Ahora que ha pasado la euforia obamista de la toma de posesión, conviene analizar con cuidado cuál ha sido el papel real de Barack Obama en la política regional. Sobre todo porque los latinos no son inmunes a su poderoso carisma. La derrota histórica de los republicanos (71 a 27% en el voto latino) solo es comprensible en función a dos variables: la indignante radicalización del discurso republicano contra los inmigrantes, un extremismo indefendible y ofensivo, y la sutil atracción del voluntarismo demócrata, un discurso idealista que se plasma en la construcción de una red de ayudas sociales que calza perfectamente con la vieja cultura política latina tributaria del ogro filantrópico.
Desde hace varias presidencias, Latinoamérica no es una prioridad para Washington. Ni siquiera el chavismo en todo su esplendor logró despertar el interés proactivo de la Casa Blanca. La nueva hegemonía del Leviatán liberal demócrata ha optado por el appeasement y el control de daños. Sin embargo, el obamismo, conforme pasa el tiempo, consolida su carácter de “causa continental”. De hecho, la probable legalización de los once millones de inmigrantes indocumentados (a no ser que triunfe la obcecación radical) será suficiente para que Barack Obama revalide los altos índices de popularidad que mantiene en toda Latinoamérica. Pese a ello, es improbable que su administración reactive la lucha ideológica con Cuba o que se enfrente decisivamente a los cesarismos bolivarianos que pisotean la democracia latina. Con respecto a la región, su política exterior continuará siendo lo que siempre han sido las palabras del Presidente: bellos caracteres escritos para el bronce, de limitada eficacia en el mundo real.

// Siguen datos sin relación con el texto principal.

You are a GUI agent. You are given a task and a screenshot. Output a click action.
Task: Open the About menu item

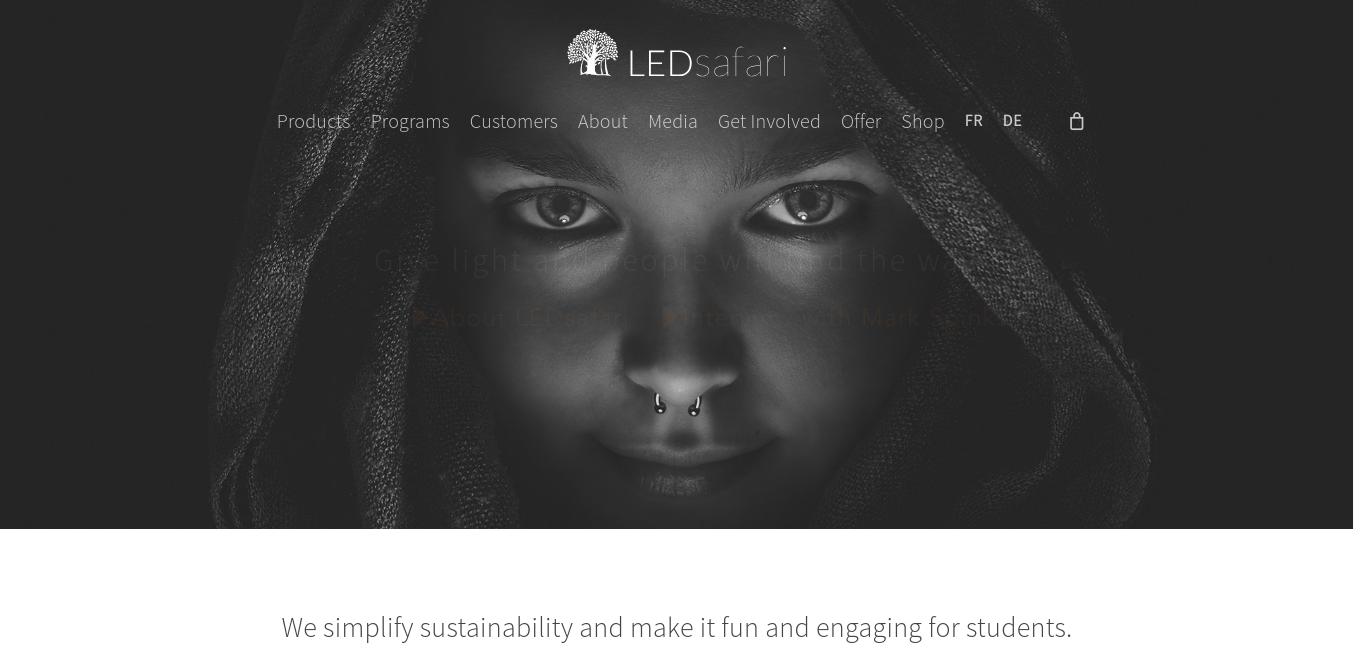(603, 121)
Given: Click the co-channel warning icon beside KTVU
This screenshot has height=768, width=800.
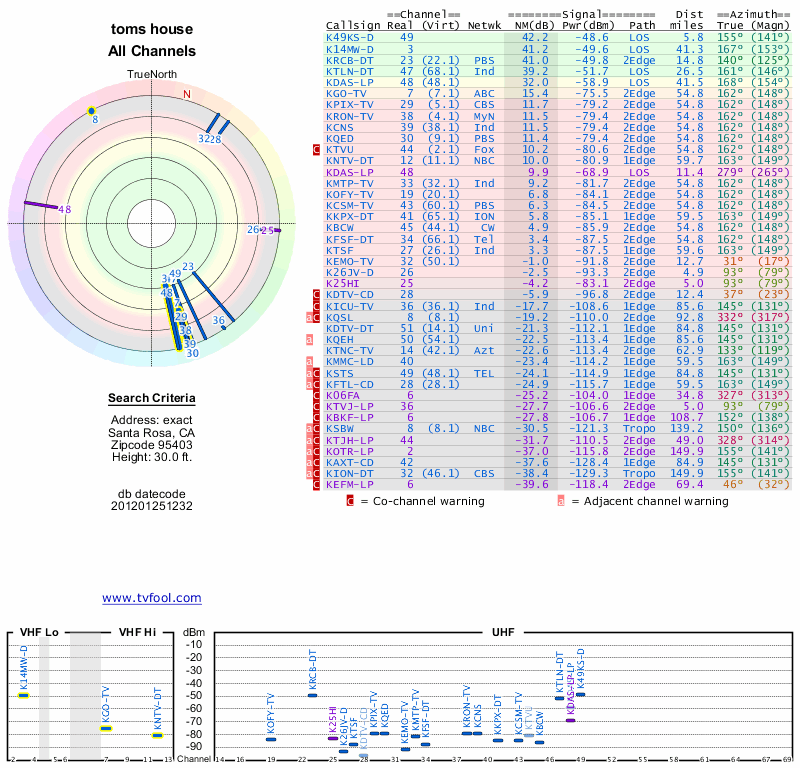Looking at the screenshot, I should click(317, 149).
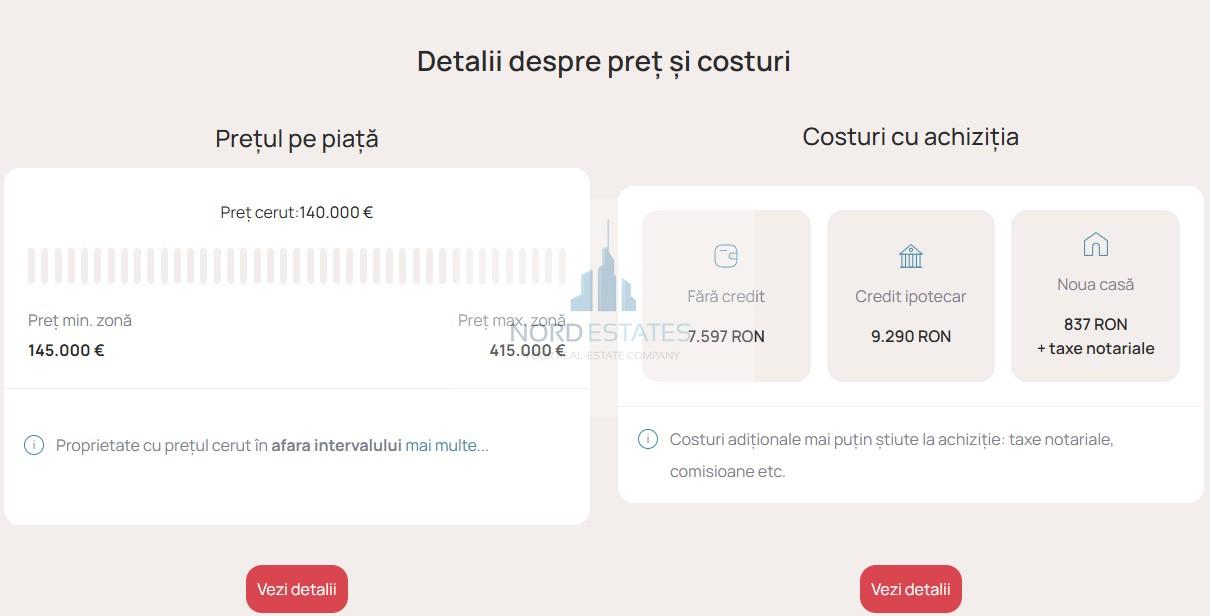
Task: Click the Costuri adiționale description text
Action: pos(891,455)
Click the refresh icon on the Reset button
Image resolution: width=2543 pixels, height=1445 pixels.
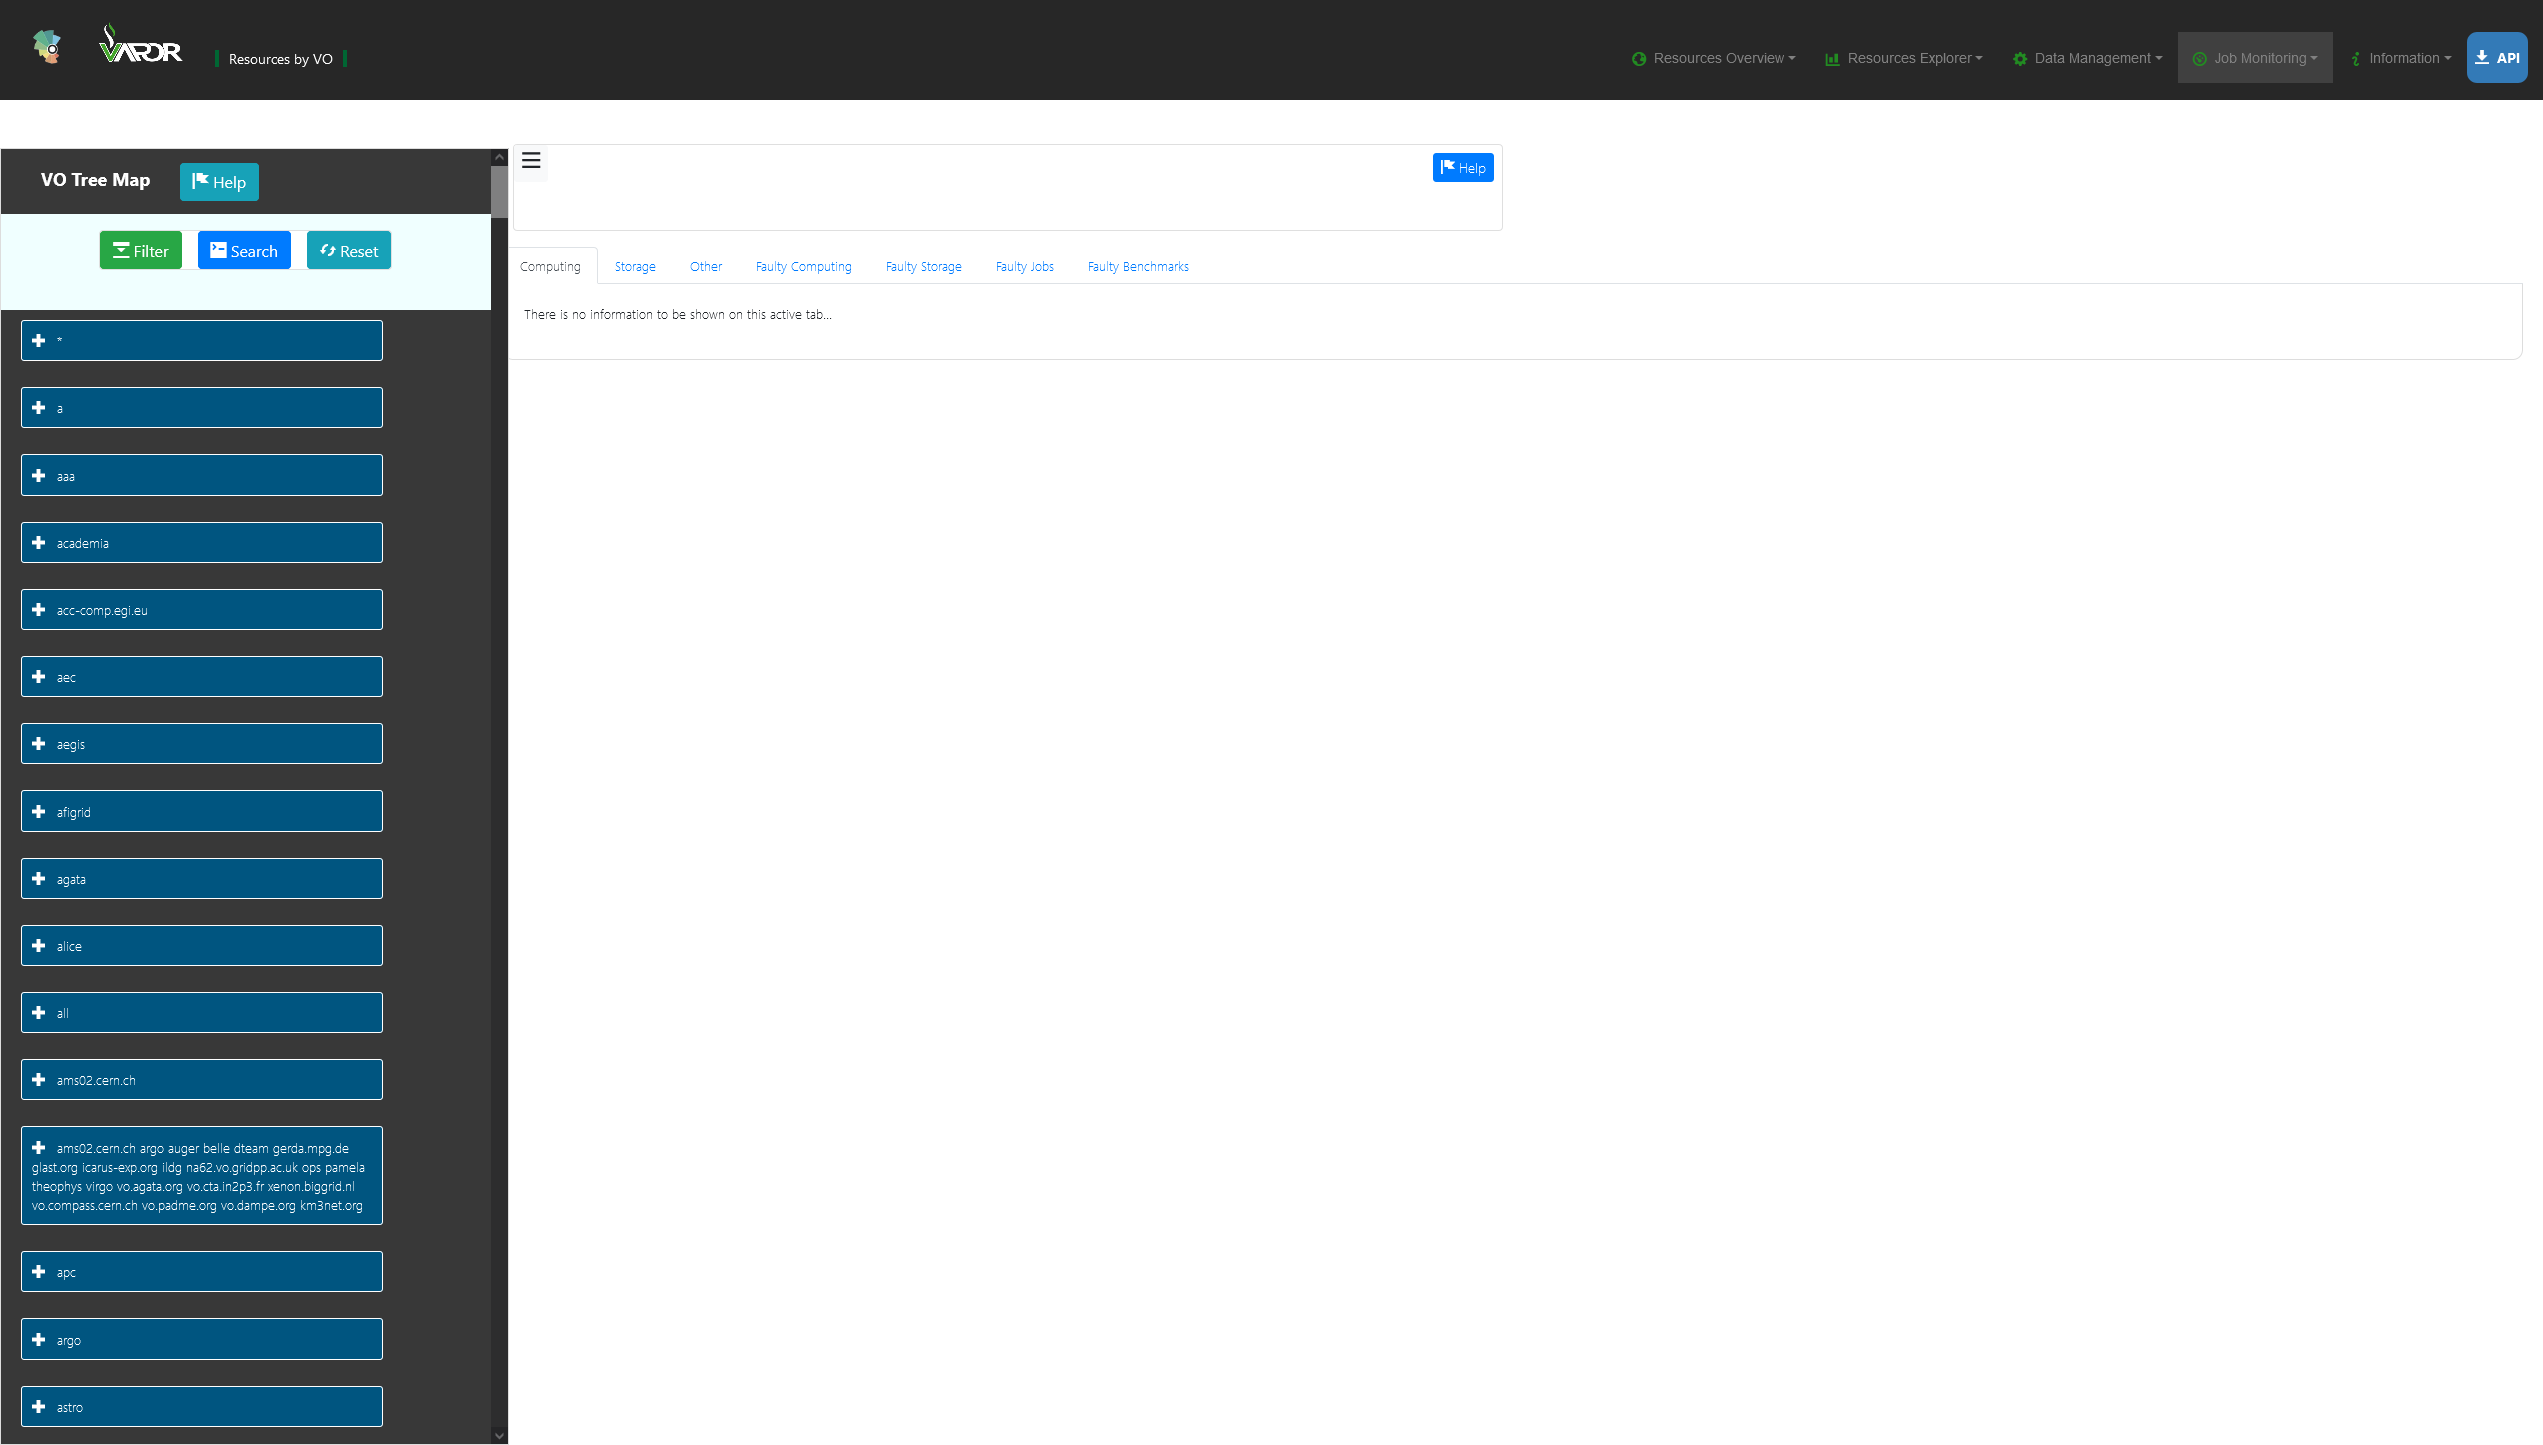pos(327,250)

Porque incluso bajo la visión obámica del mundo, el discurso de EEUU continúa siendo, esencialmente, distinto al latinoamericano. Por un lado nos encontramos con el formidable mito movilizador del destino manifiesto (A City Upon a Hill) que fundamenta en el plano teórico la primacía de Estados Unidos en todo el orbe. Por otro, el anhelo recurrente, la gran promesa latina, a manera de utopía indicativa, que influye en el carácter panamericano desde antes de Bolívar y San Martín. Ese sueño inconcluso poco tiene que ver con la hegemonía real de nuestros hermanos del norte. Por eso, a pesar del triunfo de Obama, a pesar de sus promesas retóricas y del excepcionalismo sobre el que funda la misión política de su país (“We will support democracy from the America’s to the Middle East”) los latinoamericanos tenemos que ser conscientes que el proceso de la democratización continental tiene en Obama a un simpatizante, a un espectador afectuoso, tal vez a un orador inspirado que promueve el acuerdo comercial. Y eso es mucho, claro que sí. Pero Obama no es un líder capaz de iniciar la gran ofensiva política que Latinoamérica exige para debilitar a ese pacto autócrata que tanto daño causa en la región.